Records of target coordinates
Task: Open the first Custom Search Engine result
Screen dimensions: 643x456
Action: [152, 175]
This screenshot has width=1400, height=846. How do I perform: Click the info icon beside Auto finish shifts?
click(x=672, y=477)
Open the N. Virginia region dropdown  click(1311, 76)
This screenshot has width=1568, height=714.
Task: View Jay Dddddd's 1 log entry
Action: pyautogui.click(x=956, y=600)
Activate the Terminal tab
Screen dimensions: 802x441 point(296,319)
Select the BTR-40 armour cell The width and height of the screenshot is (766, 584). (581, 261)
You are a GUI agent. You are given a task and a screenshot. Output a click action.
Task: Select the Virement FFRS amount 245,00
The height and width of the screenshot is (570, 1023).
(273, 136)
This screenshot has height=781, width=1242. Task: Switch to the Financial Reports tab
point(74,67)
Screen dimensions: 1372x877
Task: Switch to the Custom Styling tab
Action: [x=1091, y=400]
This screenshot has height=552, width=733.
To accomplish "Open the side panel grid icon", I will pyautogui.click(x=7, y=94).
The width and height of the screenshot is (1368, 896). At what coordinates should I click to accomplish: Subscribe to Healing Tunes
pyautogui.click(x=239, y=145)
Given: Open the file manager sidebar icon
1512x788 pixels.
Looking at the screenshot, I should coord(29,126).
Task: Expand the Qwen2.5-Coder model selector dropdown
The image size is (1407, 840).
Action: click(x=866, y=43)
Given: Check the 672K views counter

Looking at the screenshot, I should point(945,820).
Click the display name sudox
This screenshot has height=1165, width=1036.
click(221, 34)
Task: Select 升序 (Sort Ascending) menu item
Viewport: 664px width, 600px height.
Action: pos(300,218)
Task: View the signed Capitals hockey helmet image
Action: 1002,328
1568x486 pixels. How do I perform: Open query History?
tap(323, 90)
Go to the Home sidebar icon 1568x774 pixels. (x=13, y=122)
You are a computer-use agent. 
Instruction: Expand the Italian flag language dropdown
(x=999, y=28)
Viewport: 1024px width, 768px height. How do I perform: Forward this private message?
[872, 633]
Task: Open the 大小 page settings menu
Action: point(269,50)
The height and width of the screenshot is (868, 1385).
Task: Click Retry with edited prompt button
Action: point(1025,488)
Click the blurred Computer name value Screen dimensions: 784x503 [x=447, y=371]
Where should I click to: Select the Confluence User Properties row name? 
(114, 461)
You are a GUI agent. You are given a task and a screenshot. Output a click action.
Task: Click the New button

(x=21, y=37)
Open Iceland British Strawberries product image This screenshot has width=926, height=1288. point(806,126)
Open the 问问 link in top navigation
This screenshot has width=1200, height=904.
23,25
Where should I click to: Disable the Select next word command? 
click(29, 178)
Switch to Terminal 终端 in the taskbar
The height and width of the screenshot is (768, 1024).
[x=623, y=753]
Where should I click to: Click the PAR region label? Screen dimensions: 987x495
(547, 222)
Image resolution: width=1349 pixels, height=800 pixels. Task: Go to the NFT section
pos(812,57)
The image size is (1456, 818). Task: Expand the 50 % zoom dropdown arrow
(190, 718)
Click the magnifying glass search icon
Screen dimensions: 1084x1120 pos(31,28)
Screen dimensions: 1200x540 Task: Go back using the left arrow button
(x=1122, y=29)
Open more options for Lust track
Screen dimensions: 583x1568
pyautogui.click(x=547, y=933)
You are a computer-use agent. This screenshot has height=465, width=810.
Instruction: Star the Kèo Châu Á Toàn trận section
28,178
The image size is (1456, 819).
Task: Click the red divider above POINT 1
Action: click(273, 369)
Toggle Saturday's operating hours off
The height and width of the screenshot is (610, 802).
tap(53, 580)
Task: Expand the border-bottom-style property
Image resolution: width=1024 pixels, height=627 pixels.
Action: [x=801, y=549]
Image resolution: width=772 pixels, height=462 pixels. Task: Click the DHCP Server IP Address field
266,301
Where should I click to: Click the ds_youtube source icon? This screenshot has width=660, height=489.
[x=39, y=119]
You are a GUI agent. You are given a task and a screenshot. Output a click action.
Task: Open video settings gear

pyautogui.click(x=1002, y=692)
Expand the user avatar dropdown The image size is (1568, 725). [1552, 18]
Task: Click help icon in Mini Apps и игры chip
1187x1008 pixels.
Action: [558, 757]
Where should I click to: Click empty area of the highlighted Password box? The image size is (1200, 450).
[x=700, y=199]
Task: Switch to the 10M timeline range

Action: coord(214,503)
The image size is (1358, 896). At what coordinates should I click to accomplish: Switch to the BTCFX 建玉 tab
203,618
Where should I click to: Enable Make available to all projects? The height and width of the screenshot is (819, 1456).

* _PROBLEM TO SOLVE_: Rewrite all the records above, swapping "Where should I click to" for "Where do I click to" wherever it occurs and leaving everything else unchanged.

* _OUTPUT FOR THIS EXERCISE_:
Task: Open the first Custom Search Engine result
Screen dimensions: 643x456
Action: [152, 175]
This screenshot has width=1400, height=846. How do I perform: Click the info icon beside Auto finish shifts?
click(x=672, y=477)
Open the N. Virginia region dropdown  click(1311, 76)
This screenshot has width=1568, height=714.
Task: View Jay Dddddd's 1 log entry
Action: pyautogui.click(x=956, y=600)
Activate the Terminal tab
Screen dimensions: 802x441 point(296,319)
Select the BTR-40 armour cell The width and height of the screenshot is (766, 584). (581, 261)
You are a GUI agent. You are given a task and a screenshot. Output a click action.
Task: Select the Virement FFRS amount 245,00
The height and width of the screenshot is (570, 1023).
(273, 136)
This screenshot has height=781, width=1242. Task: Switch to the Financial Reports tab
point(74,67)
Screen dimensions: 1372x877
Task: Switch to the Custom Styling tab
Action: [x=1091, y=400]
This screenshot has height=552, width=733.
To accomplish "Open the side panel grid icon", I will pyautogui.click(x=7, y=94).
The width and height of the screenshot is (1368, 896). At what coordinates should I click to accomplish: Subscribe to Healing Tunes
pyautogui.click(x=239, y=145)
Given: Open the file manager sidebar icon
1512x788 pixels.
Looking at the screenshot, I should coord(29,126).
Task: Expand the Qwen2.5-Coder model selector dropdown
The image size is (1407, 840).
Action: click(x=866, y=43)
Given: Check the 672K views counter

Looking at the screenshot, I should point(945,820).
Click the display name sudox
This screenshot has height=1165, width=1036.
click(221, 34)
Task: Select 升序 (Sort Ascending) menu item
Viewport: 664px width, 600px height.
Action: pos(300,218)
Task: View the signed Capitals hockey helmet image
Action: 1002,328
1568x486 pixels. How do I perform: Open query History?
tap(323, 90)
Go to the Home sidebar icon 1568x774 pixels. (x=13, y=122)
You are a computer-use agent. 
Instruction: Expand the Italian flag language dropdown
(x=999, y=28)
Viewport: 1024px width, 768px height. How do I perform: Forward this private message?
[872, 633]
Task: Open the 大小 page settings menu
Action: point(269,50)
The height and width of the screenshot is (868, 1385).
Task: Click Retry with edited prompt button
Action: point(1025,488)
Click the blurred Computer name value Screen dimensions: 784x503 [x=447, y=371]
Where do I click to: Select the Confluence User Properties row name? 
(114, 461)
You are a GUI agent. You are given a task and a screenshot. Output a click action.
Task: Click the New button

(x=21, y=37)
Open Iceland British Strawberries product image This screenshot has width=926, height=1288. point(806,126)
Open the 问问 link in top navigation
This screenshot has width=1200, height=904.
23,25
Where do I click to: Disable the Select next word command? 
click(29, 178)
Switch to Terminal 终端 in the taskbar
The height and width of the screenshot is (768, 1024).
[x=623, y=753]
Where do I click to: Click the PAR region label? Screen dimensions: 987x495
(547, 222)
Image resolution: width=1349 pixels, height=800 pixels. Task: Go to the NFT section
pos(812,57)
The image size is (1456, 818). Task: Expand the 50 % zoom dropdown arrow
(190, 718)
Click the magnifying glass search icon
Screen dimensions: 1084x1120 pos(31,28)
Screen dimensions: 1200x540 Task: Go back using the left arrow button
(x=1122, y=29)
Open more options for Lust track
Screen dimensions: 583x1568
pyautogui.click(x=547, y=933)
You are a computer-use agent. This screenshot has height=465, width=810.
Instruction: Star the Kèo Châu Á Toàn trận section
28,178
The image size is (1456, 819).
Task: Click the red divider above POINT 1
Action: click(273, 369)
Toggle Saturday's operating hours off
The height and width of the screenshot is (610, 802).
tap(53, 580)
Task: Expand the border-bottom-style property
Image resolution: width=1024 pixels, height=627 pixels.
Action: [x=801, y=549]
Image resolution: width=772 pixels, height=462 pixels. Task: Click the DHCP Server IP Address field
266,301
Where do I click to: Click the ds_youtube source icon? This screenshot has width=660, height=489.
[x=39, y=119]
You are a GUI agent. You are given a task and a screenshot. Output a click action.
Task: Open video settings gear

pyautogui.click(x=1002, y=692)
Expand the user avatar dropdown The image size is (1568, 725). [1552, 18]
Task: Click help icon in Mini Apps и игры chip
1187x1008 pixels.
Action: [558, 757]
Where do I click to: Click empty area of the highlighted Password box? The image size is (1200, 450).
[x=700, y=199]
Task: Switch to the 10M timeline range

Action: coord(214,503)
The image size is (1358, 896). At what coordinates should I click to accomplish: Switch to the BTCFX 建玉 tab
203,618
Where do I click to: Enable Make available to all projects? The height and width of the screenshot is (819, 1456).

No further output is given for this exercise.